Na tym etapie meczu robiliśmy już w ofensywie niesamowite rzeczy, a ręce same składały się do oklasków. 80 minuta gry to przejęcie piłki przez Rosińskiego na połowie gospodarzy, który wymienia „klepkę” z Colikiem i wychodzi sam na sam z bramkarzem. Nasz rozgrywający bardzo przytomnie zauważa wybiegającego z boku Bartosza Nowotnika i wykłada mu piłkę by ten dołożył swojego gola w tym spotkaniu! Brawo drużyna!

Ostatnia nasza akcja to 87 minuta, która dopełnia dzieła zniszczenia! Po kolejnej fajnej akcji zespołowej zainicjowanej przez Zająca,  Kaczmarczyk dogrywa w pole karne do Dawida Colika, który z ostrego kąta uderza mocno, nie dając szans bezradnemu Toporowi!  Ustalamy wynik meczu na 8-3 dla Podlesia!!!

Mecz ten był absolutnym pokazem siły ofensywnej naszego zespołu! Choć straciliśmy aż 3 gole, co nie zdarza nam się często (ostatni raz 12 sierpnia 2017, mecz Podlesianka – Sparta Katowice 4-4), to strzeliliśmy za to ich aż 8, co ostatni raz miało miejsce 25 maja 2013 roku (Podlesianka – ŁKS Łagiewniki 8-0).

Osiągniecie te jest bardzo ważne i budujące. Szczególni, że w pewnym momencie spotkania przegrywaliśmy 2-3. Jesteśmy przekonani, że nasza drużyna wreszcie jest na fali wznoszącej i co wydawało się po meczu z Iskrą nie do odbudowania, to ma realną szansę stać się jeszcze w tym roku! Liderujący AKS ma w ostatniej kolejce wyjazd do wicelidera z Imielina, a w takim meczu zdążyć się może naprawdę wszystko!  Przed nami oczywiście cały tydzień ciężkiej pracy, by z pokorą, ale i dużą wiarą w swoje możliwości podejść do meczu ze Spartą! My w pierwszej kolejności musimy patrzeć na samych siebie!
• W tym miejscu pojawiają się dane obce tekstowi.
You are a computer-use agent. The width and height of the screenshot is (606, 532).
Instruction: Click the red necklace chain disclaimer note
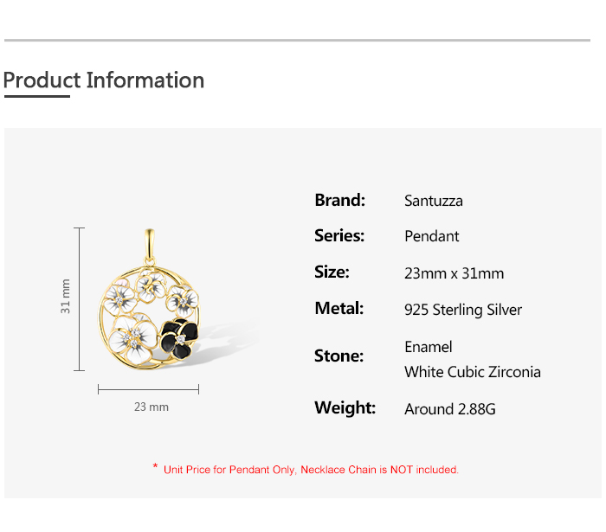coord(311,470)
 Jedno jest pewne, na ten mecz warto już teraz rezerwować czas! Będzie się działo na Sołtysiej!!!


Protokół meczowy:

14 kolejka Klasy Okręgowej gr I

niedziela, 4 listopada, godz. 14.00, Stadion Miejski w Wyrach, ul. Dąbroszczaków 99

SKS Fortuna Wyry – LGKS 38 Podlesianka 3-8 (3-3)

0:1 Widenka, 8 minuta (asysta Renner)

1:1 Załuski, 16 minuta – rzut karny

1:2 Renner, 17 minuta (asysta Żemła)

2:2 Pedenko, 33 minuta – rzut wolny

3:2 Just, 34 minuta

3:3 Kubacki, 46 minuta (asysta Kaczmarczyk)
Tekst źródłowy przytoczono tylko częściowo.